▸ **AIM OF THE TASK**
Do any lines in the data below contain "Abatay"? If so, copy every one of them.

▸ **MATERIAL FOR THIS TASK**

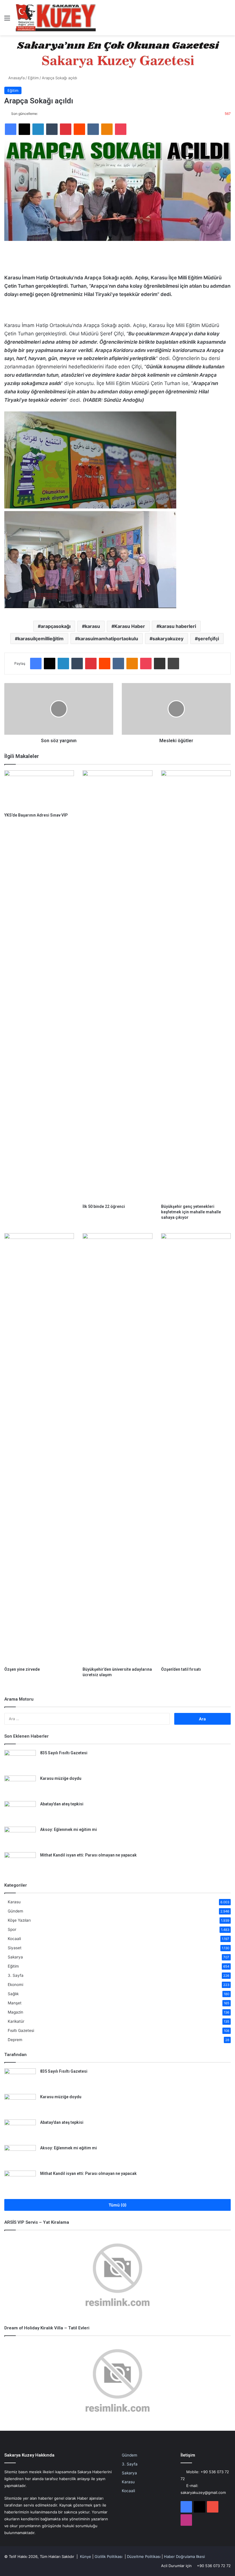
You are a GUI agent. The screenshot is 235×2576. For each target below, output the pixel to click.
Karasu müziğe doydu (60, 1778)
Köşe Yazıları (19, 1920)
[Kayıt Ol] (218, 19)
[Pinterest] (65, 129)
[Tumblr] (52, 129)
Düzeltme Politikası (143, 2556)
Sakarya (15, 1957)
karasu (92, 626)
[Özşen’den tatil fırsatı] (196, 1448)
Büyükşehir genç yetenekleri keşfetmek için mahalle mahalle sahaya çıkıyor (191, 1212)
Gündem (15, 1911)
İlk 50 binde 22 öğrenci (104, 1206)
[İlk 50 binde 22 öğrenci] (117, 985)
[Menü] (7, 19)
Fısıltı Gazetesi (21, 2030)
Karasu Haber (129, 626)
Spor (12, 1929)
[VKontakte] (93, 129)
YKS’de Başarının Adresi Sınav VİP (36, 815)
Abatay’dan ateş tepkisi (61, 1804)
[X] (24, 129)
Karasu (14, 1902)
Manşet (14, 2003)
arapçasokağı (55, 626)
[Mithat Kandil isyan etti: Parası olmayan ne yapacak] (20, 1863)
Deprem (15, 2039)
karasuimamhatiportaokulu (108, 638)
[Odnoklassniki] (107, 129)
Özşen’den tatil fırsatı (181, 1669)
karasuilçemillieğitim (41, 638)
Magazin (15, 2012)
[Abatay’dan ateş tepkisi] (20, 1812)
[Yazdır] (173, 663)
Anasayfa (16, 78)
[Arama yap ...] (228, 19)
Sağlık (13, 1993)
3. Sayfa (15, 1975)
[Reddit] (79, 129)
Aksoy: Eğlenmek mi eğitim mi (68, 1829)
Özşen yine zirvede (22, 1669)
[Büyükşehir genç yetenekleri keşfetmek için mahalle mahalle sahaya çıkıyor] (196, 985)
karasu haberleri (177, 626)
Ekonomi (15, 1984)
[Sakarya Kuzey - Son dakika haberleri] (56, 17)
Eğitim (33, 78)
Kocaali (14, 1938)
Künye (85, 2556)
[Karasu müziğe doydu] (20, 1786)
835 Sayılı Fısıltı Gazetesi (63, 1753)
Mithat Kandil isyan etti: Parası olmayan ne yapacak (88, 1855)
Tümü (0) (118, 2204)
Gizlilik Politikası (108, 2556)
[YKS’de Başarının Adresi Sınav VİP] (39, 790)
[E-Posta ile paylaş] (159, 663)
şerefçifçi (208, 638)
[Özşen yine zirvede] (39, 1448)
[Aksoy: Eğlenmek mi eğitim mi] (20, 1837)
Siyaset (14, 1947)
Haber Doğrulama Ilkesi (184, 2556)
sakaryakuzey (167, 638)
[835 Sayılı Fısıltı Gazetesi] (20, 1761)
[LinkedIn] (38, 129)
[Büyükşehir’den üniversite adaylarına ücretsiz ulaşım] (117, 1448)
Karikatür (16, 2021)
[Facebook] (10, 129)
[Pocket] (120, 129)
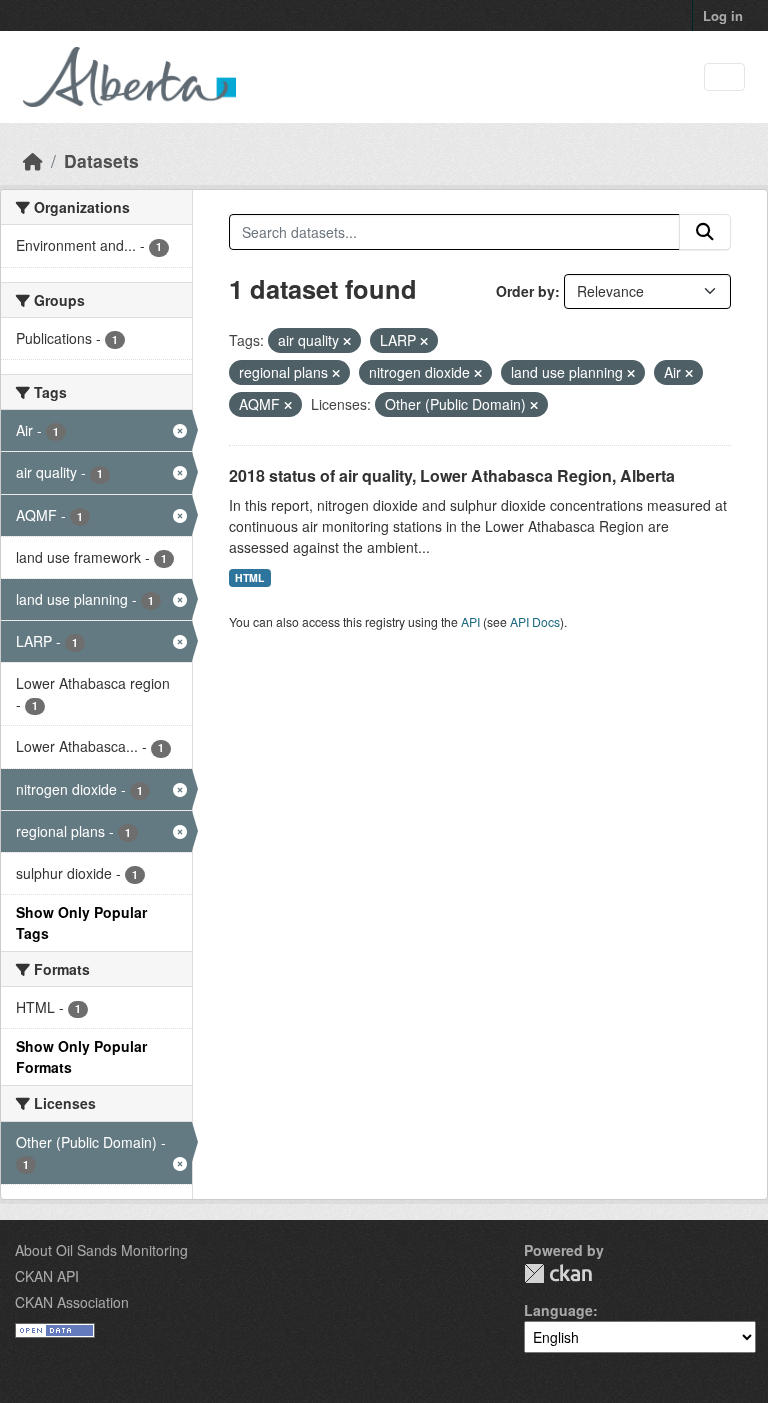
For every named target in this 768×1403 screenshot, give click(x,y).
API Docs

▸ **SOLUTION FOR THIS TASK**
Abatay’dan ateş tepkisi (61, 1804)
[Abatay’dan ateş tepkisi] (20, 1812)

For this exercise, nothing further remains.